Uma visão introdutória de feminismos nas Relações Internacionais

Toda estrutura social é construída com base nas relações de gênero, que dotam a história. As Relações Internacionais não são isentas dessa influência, no entanto, questões de gênero só vieram a ser discutidas (com uma visão ocidentalista), na disciplina “dominada por homens”, por volta dos anos de 1980.


Os homens e as mulheres têm ocupado, tradicionalmente, papéis diferentes nos Estados e em suas relações. Examinar essas relações permite que se tenha uma visão mais completa do sistema e um melhor entendimento das próprias relações internacionais e suas nuances.


Expandir as temáticas de estudo para trabalhar questões de gênero e, eventualmente, questões denominadas “queer” é essencial para construção de uma visão abrangente do cenário internacional.

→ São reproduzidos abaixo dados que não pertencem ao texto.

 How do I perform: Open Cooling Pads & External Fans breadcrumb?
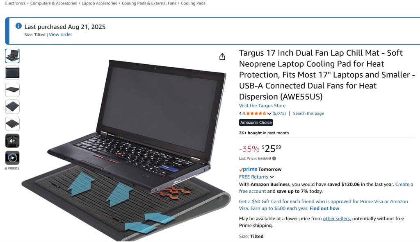point(149,3)
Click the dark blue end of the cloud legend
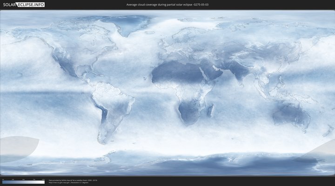 click(x=4, y=182)
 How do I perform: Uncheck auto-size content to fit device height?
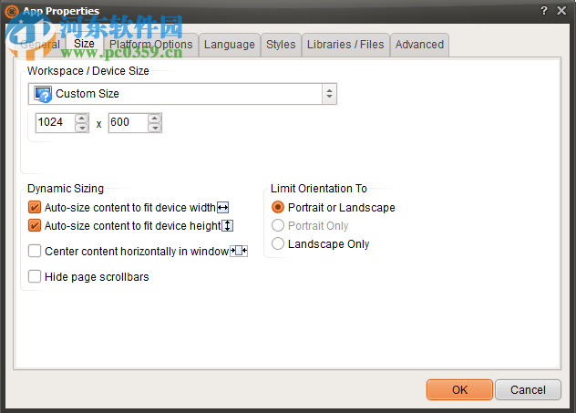click(36, 226)
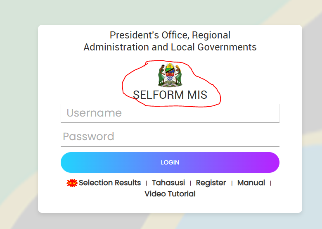Click the red NEW starburst badge
The height and width of the screenshot is (229, 322).
[72, 183]
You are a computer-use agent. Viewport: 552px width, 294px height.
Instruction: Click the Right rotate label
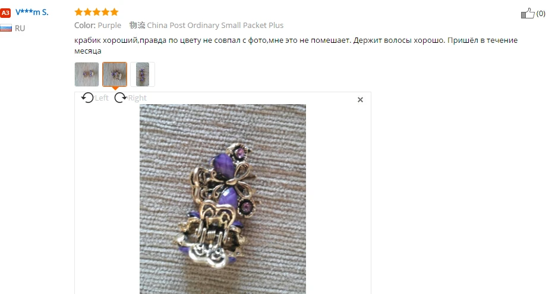(x=137, y=98)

As relações, que determinam como a política é feita, são pautadas - para as teóricas feministas - pela dicotomia das fundamentações de gênero, que colocam as mulheres em um papel de outro e relegam aos homens poderes estruturalmente prejudiciais.

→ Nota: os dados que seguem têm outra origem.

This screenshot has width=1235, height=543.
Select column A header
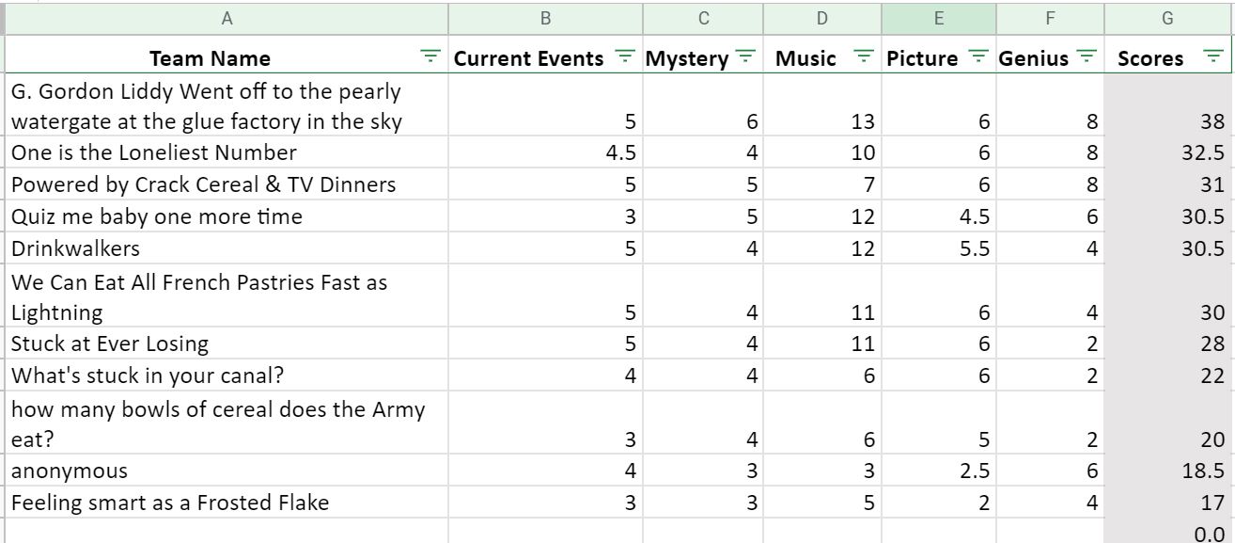coord(227,18)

Prejudiciais - dentro dessa corrente teórica — para os próprios homens, que vivem sob constante pressão de seu papel social, levando a estruturação de um sistema onde um gênero é submisso ao outro para além das dinâmicas individuais.


Utilizar-se de análises de gênero - e análises feministas — para entender a política internacional possibilita que se abordem problemáticas por óticas pouco exploradas; a alimentação de um patriarcalismo por intermédio do militarismo forçado, dinâmicas econômicas desiguais, a própria formação do Estado (que é pintada em termos dessa categorização) e outros fenômenos sensíveis aos preconceitos de gênero suas formulações e parâmetros.